A small number of observations show extremely high delay rates, particularly among low-volume operations. These points occur where a limited number of flights experienced unusually high disruption within a single month. Because they are concentrated among small operations and do not form a broader pattern, they do not alter the overall relationship observed in the plot.

Correlation

r2 <- cor(df$arr_flights, df$delay_rate, use = "complete.obs")
cat("Pearson r (arr_flights vs delay_rate):", round(r2, 4))

## Pearson r (arr_flights vs delay_rate): -0.0031

The correlation between arr_flights and delay_rate is weak, confirming what the scatterplot suggests: operational scale does not strongly predict delay proportion. While larger operations accumulate more total delay minutes, they are not systematically more delayed on a per-flight basis. This reinforces that delay_rate is a more meaningful performance measure than raw delay counts.

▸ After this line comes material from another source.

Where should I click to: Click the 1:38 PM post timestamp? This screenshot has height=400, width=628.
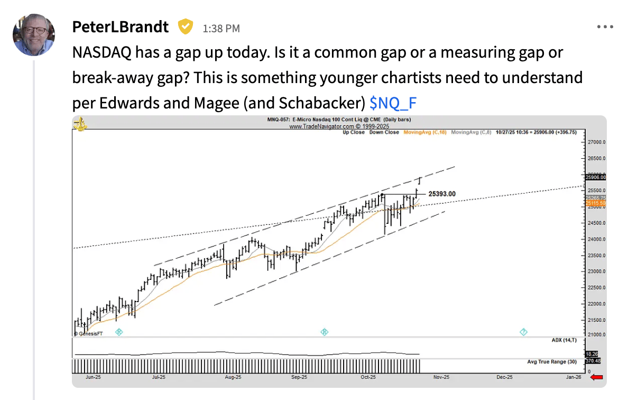pos(221,29)
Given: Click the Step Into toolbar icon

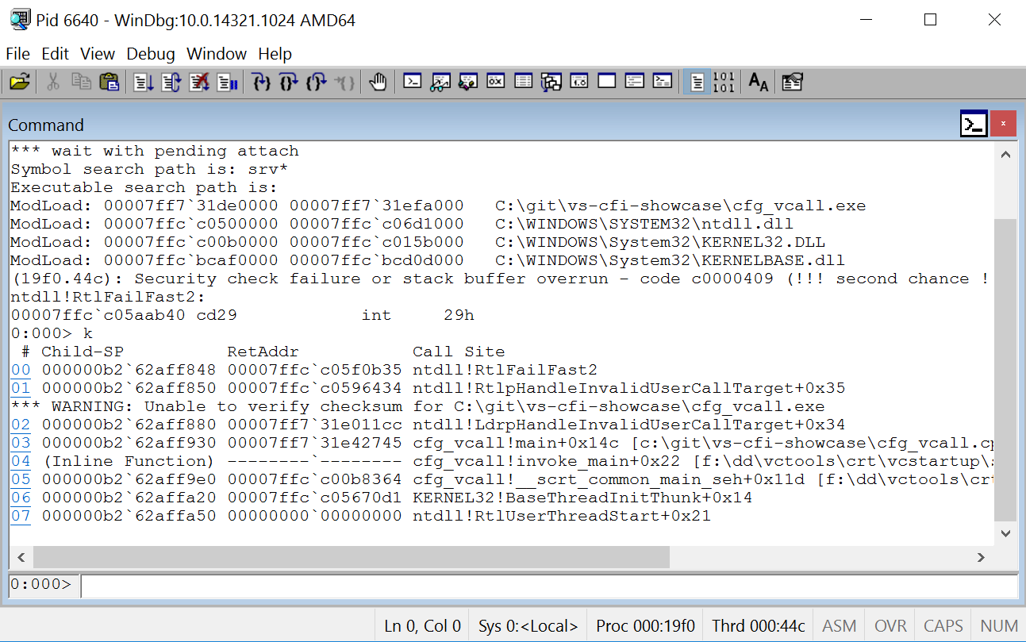Looking at the screenshot, I should point(261,82).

Confidence Interval for Delay Rate

t.test(df$delay_rate)

## 
##  One Sample t-test
## 
## data:  df$delay_rate
## t = 351.3, df = 44864, p-value < 2.2e-16
## alternative hypothesis: true mean is not equal to 0
## 95 percent confidence interval:
##  0.1904073 0.1925439
## sample estimates:
## mean of x 
## 0.1914756

The 95% confidence interval for the mean delay rate is approximately 19.0% to 19.3%. This indicates that, on average, about one in five flights was delayed during 2021–2023. The narrow interval reflects the large sample size and provides a stable baseline for evaluating airline performance.

Overall Insights

1. There is a strong positive linear relationship between number of arriving flghts and total delay minutes (r ≈ 0.90), indicating that delay accumulation is largely driven by operational
2. In contrast, operational scale does not strongly predict delay rate. Larger hubs are not systematically less reliable on a per-flight basis.
3. The average delay rate of approximately 19% provides a practical system-wide benchmark for airline reliability during 2021–2023.

Further Questions

1. Do certain carriers consistently operate above or below the 19% baseline?
2. Does seasonality (month) significantly affect delay rates?
3. Are specific airports contributing disproportionately to extreme delay observations?
4. Has system-wide reliability improved from 2021 to 2023?

Conclusion

This analysis highlights the distinction between operational volume and operational performance. While larger operations generate more total delay minutes, delay proportion remains relatively stable across scale. By combining visualization, correlation analysis, and interval estimation, we obtain a clearer understanding of airline reliability during the post-COVID recovery period.